Barile approfondisce due linee di ricerca tracciate dalla critica: la riflessione intorno al rapporto complesso tra musica e poesia e il legame con i modelli tra appropriazione e rifiuto, ovvero l’intertestualità. Per rileggere i testi di Rosselli – poeta ed etnomusicologa – Barile supera i confini dell’analisi stilistico-letteraria considerando «i fatti musicali come fatti poetici» (p. 41). A dimostrazione della validità di questo approccio, ricordiamo che nella biblioteca dell’autrice conservata nel Fondo Rosselli di Viterbo sono presenti numerosi testi di teoria musicale postillati. L’analisi formale sviluppata da Barile è incentrata sulla teoria degli armonici, concetto proveniente dall’acustica e che è oggetto dello studio rosselliano La serie degli armonici. Nei testi poetici di Rosselli «risuonano e si sviluppano gli armonici di determinate cellule verbali, ma anche di singole parole o frasi» (p. 46), i cosiddetti “fondamentali” che funzionano come refrains (frasi ripetute come «io non so» nella Libellula). Nelle Variazioni i fondamentali sono iterati e variati nel blocco quadrato dei versi, la “forma-cubo”, dove la tensione tra stream of thought e costruzione logica della scrittura dà luogo alla sintesi tra vissuto e storia.

La rivoluzione nella forma si accompagna a quella nel contenuto: l’io poetico nel monologo modernista della Libellula assume la voce ironico-sarcastica del fool che sfida la lezione dei “padri” (Montale, Campana, Rimbaud) e mette in scena lo scambio io-tu, «sempre lottando contro ogni abuso di potere» (p. 53).
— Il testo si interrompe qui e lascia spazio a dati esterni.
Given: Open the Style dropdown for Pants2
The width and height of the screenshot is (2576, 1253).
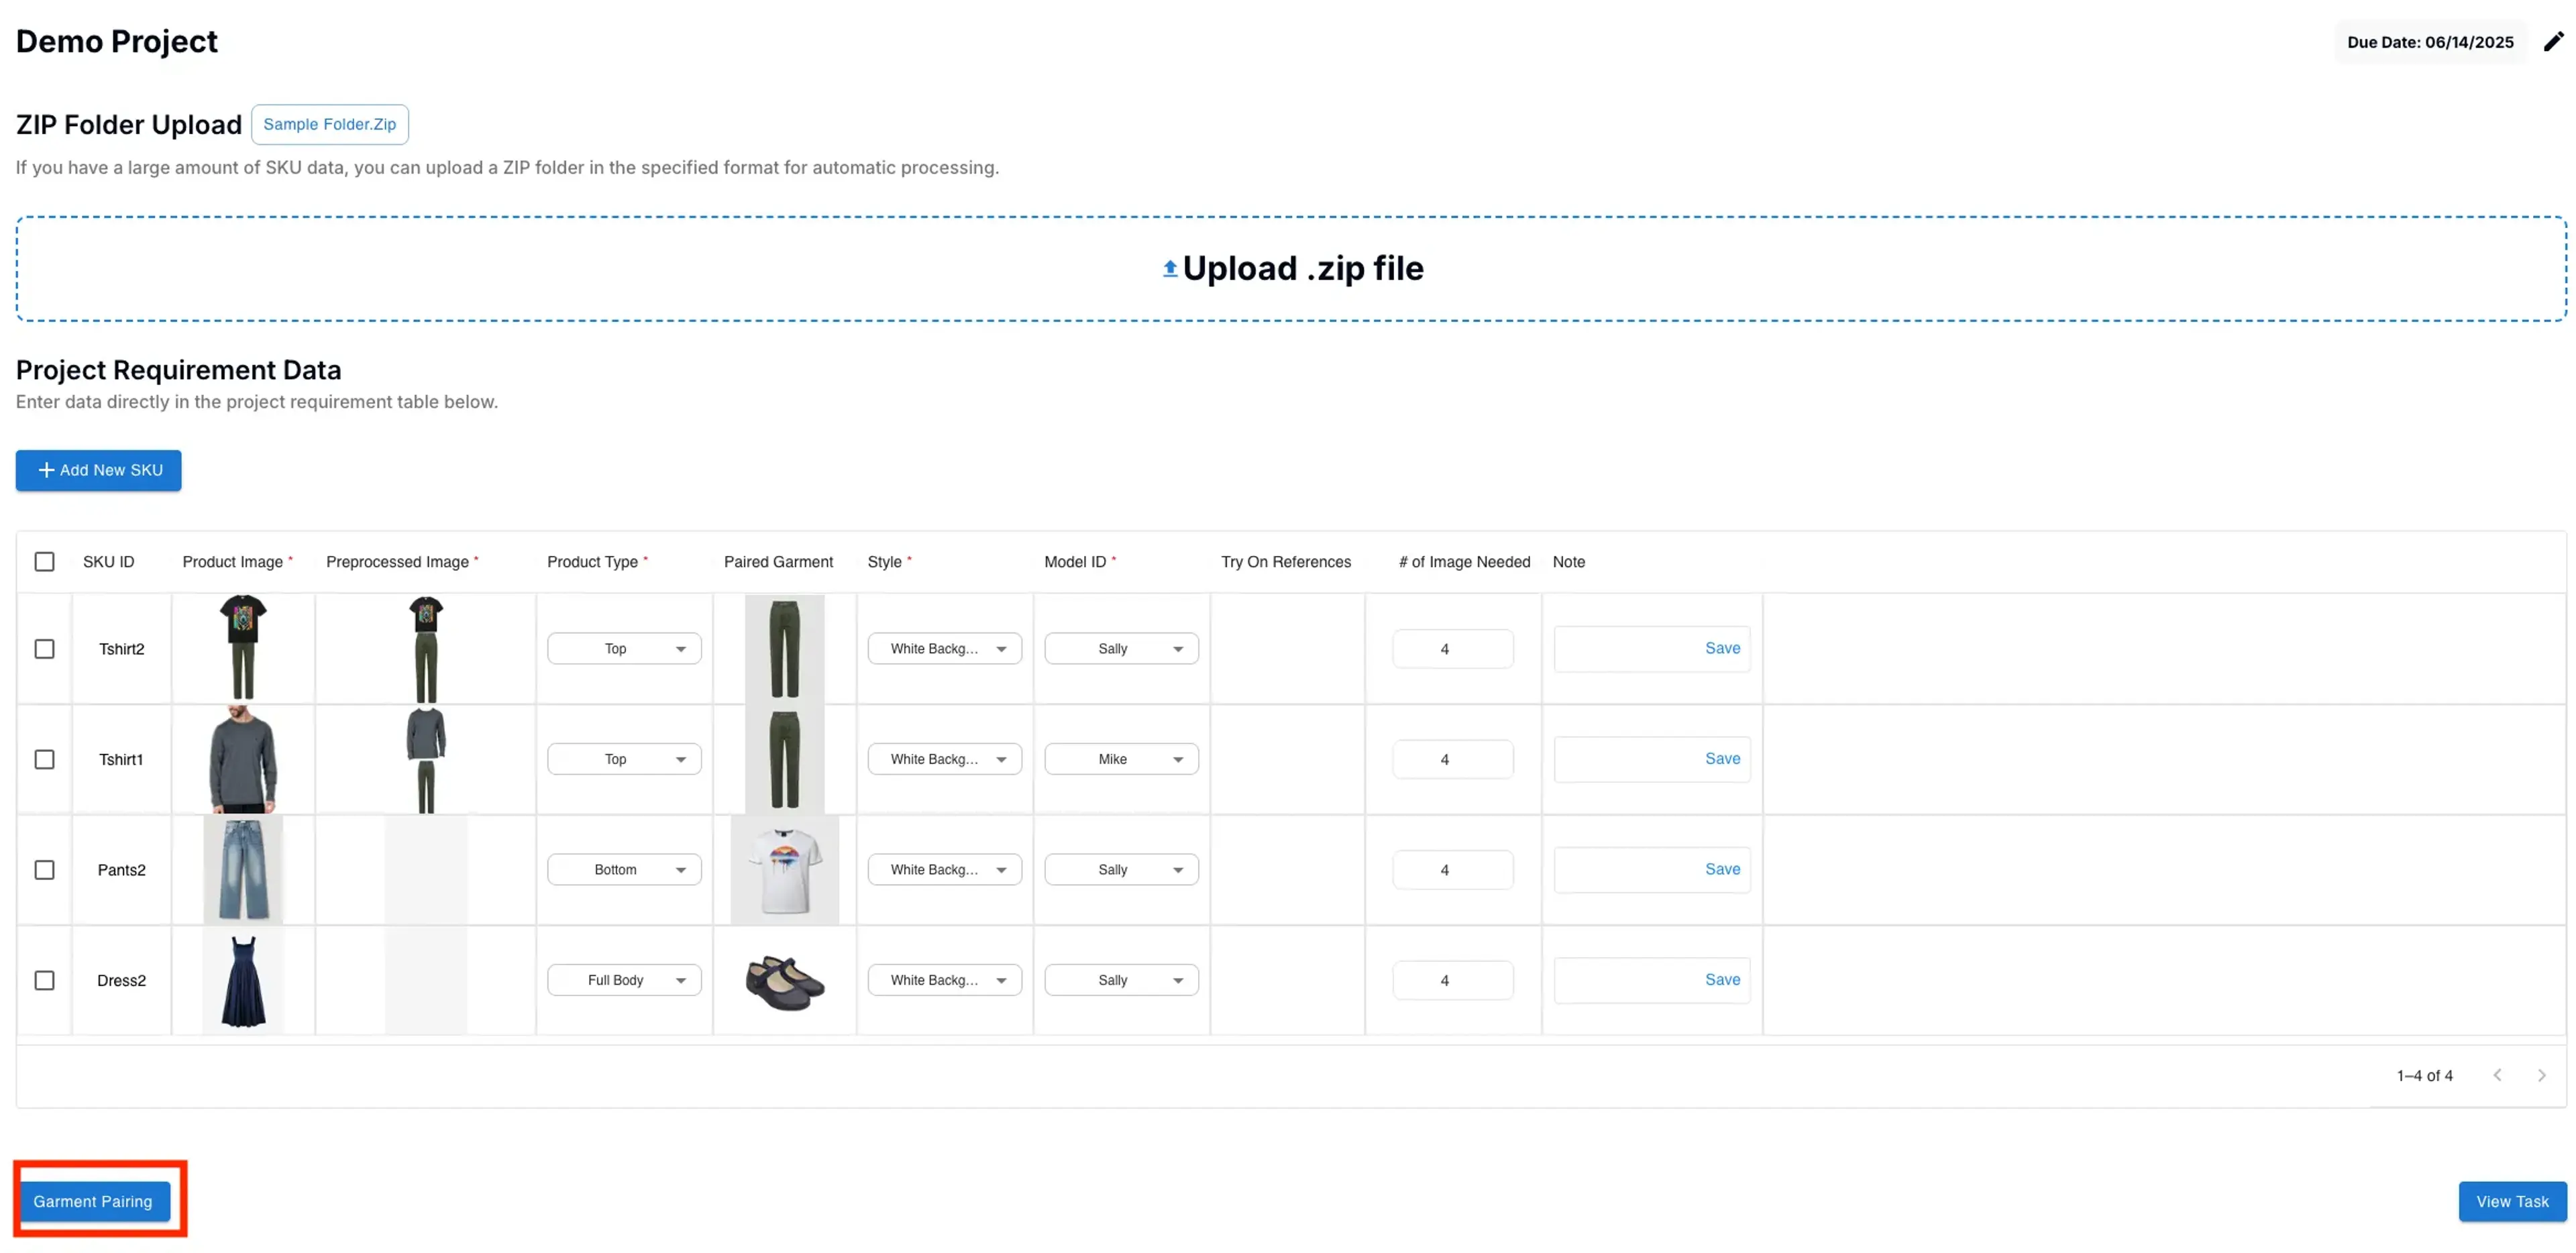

Una «guerra erotico-amorosa fra io e tu» è presente anche in Variazioni belliche, insieme al tema della lotta sociale: la bontà della fanciulla che combatte «contro la barriera invalicabile del potere», e cade «sulla linea / della demarcazione tra poveri e ricchi» (p. 129). Ma la battaglia dell’io poetico è anche quella di una donna che racconta il desiderio-rifiuto della maternità: belly in inglese è il ventre materno. Contro la danza macabra della guerra, l’io donna, «incolume» perché può dare la vita, danza (la mia fresca urina spargo, p. 113), opponendo alla violenza «dell’ultima specie umana» la sua «congenitale tendenza al bene».